BEGIN RECORDED INFORMATION

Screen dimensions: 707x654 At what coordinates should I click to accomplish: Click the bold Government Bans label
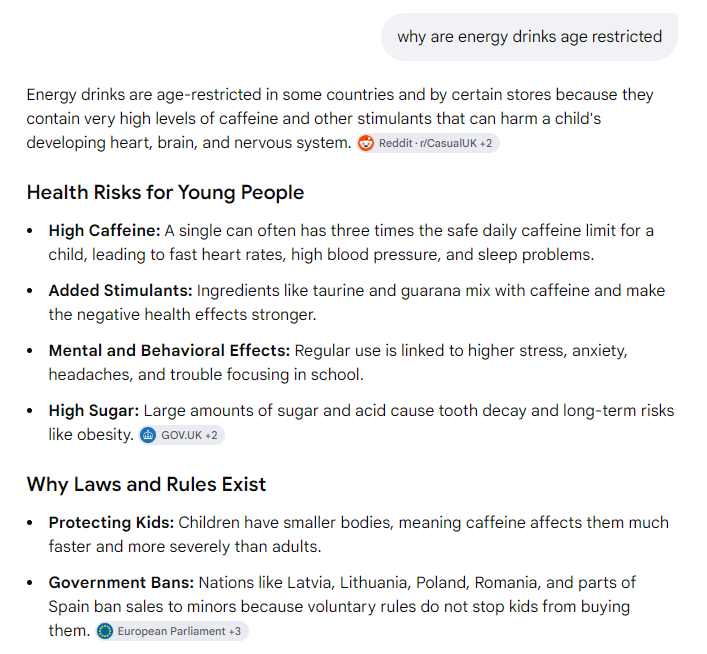pyautogui.click(x=121, y=582)
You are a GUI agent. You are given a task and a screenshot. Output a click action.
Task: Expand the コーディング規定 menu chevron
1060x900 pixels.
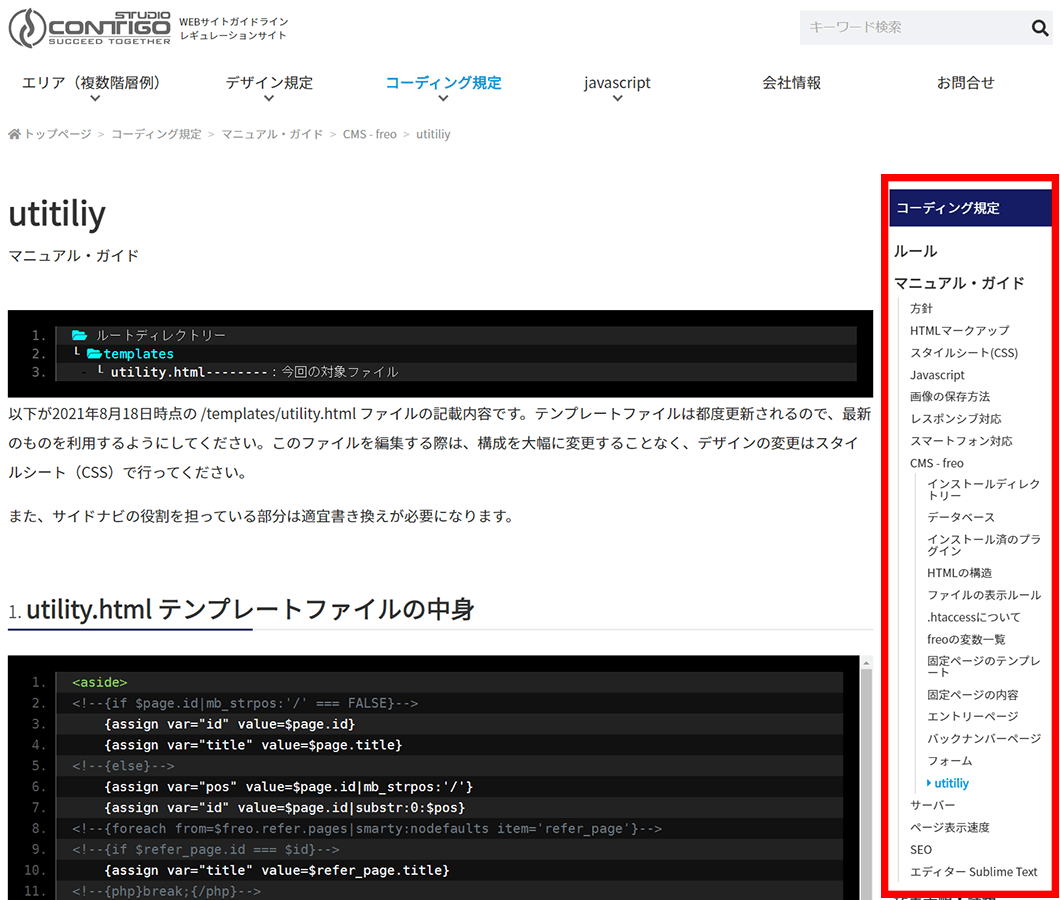[443, 99]
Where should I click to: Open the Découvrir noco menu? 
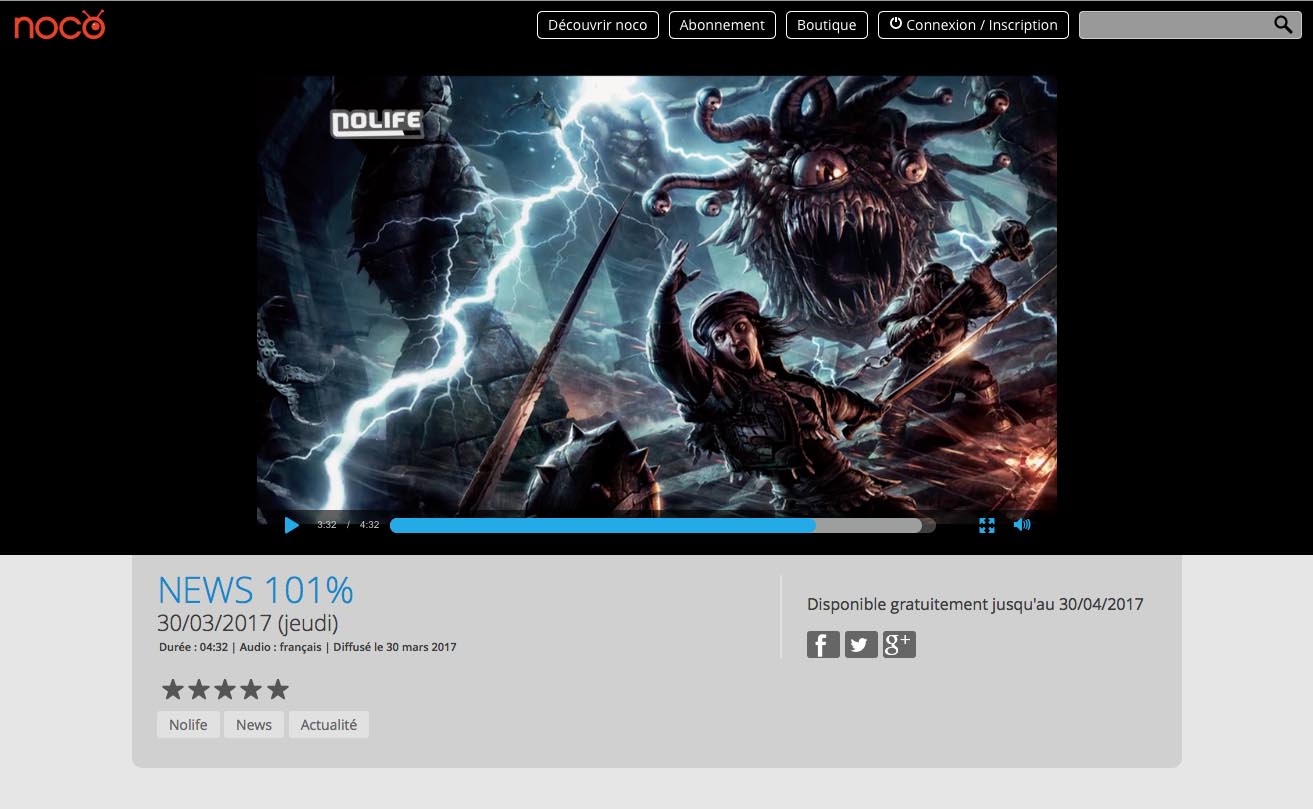(597, 25)
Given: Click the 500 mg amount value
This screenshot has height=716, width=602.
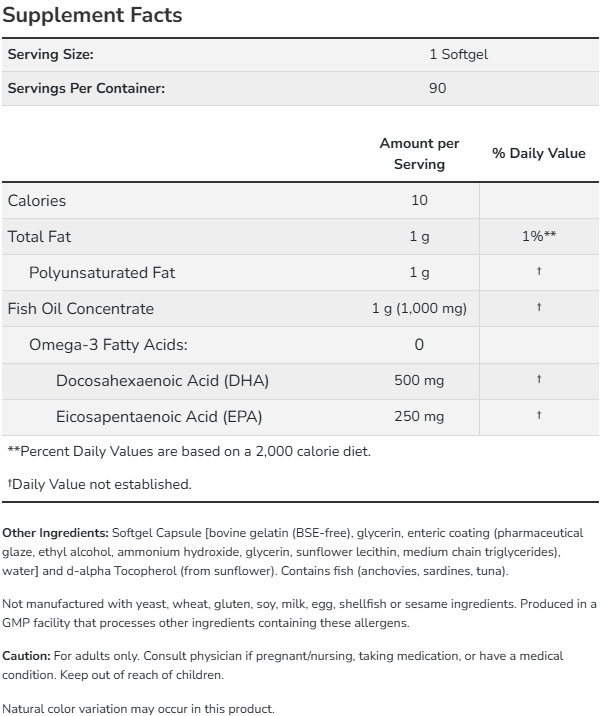Looking at the screenshot, I should pos(419,381).
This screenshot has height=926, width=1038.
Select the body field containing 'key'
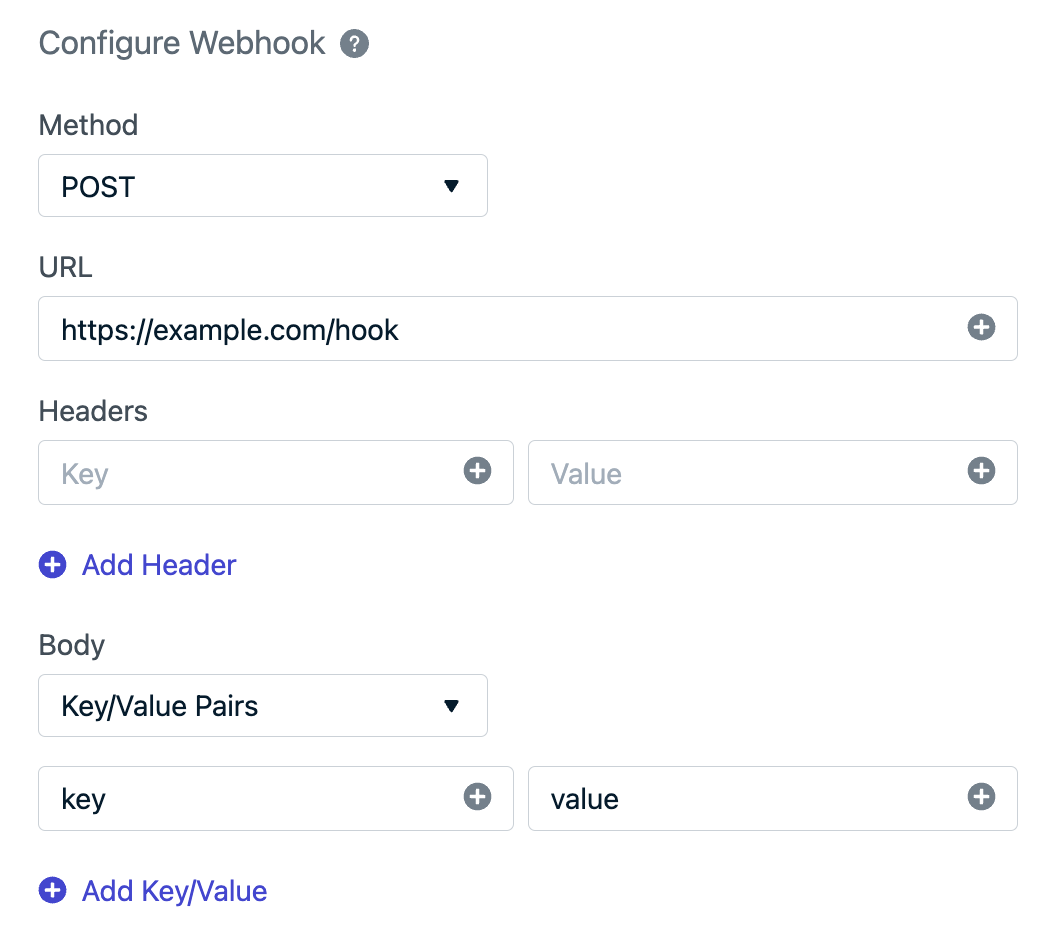(276, 798)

END RECORDED INFORMATION

* WORK INSTRUCTIONS *
The copy must reproduce the listing above verbatim and contain no pictures.

* YOUR RESPONSE *
Screen dimensions: 707x654 At what coordinates should I click to accomplish: Click the bold Government Bans label
pyautogui.click(x=121, y=582)
You are a GUI agent. You are given a task and a screenshot. Output a click action.
Task: Expand the コーディング規定 menu chevron
1060x900 pixels.
[443, 99]
Where should I click to: Open the Découvrir noco menu? 
(597, 25)
Given: Click the 500 mg amount value
This screenshot has height=716, width=602.
Looking at the screenshot, I should pos(419,381).
This screenshot has height=926, width=1038.
Select the body field containing 'key'
(276, 798)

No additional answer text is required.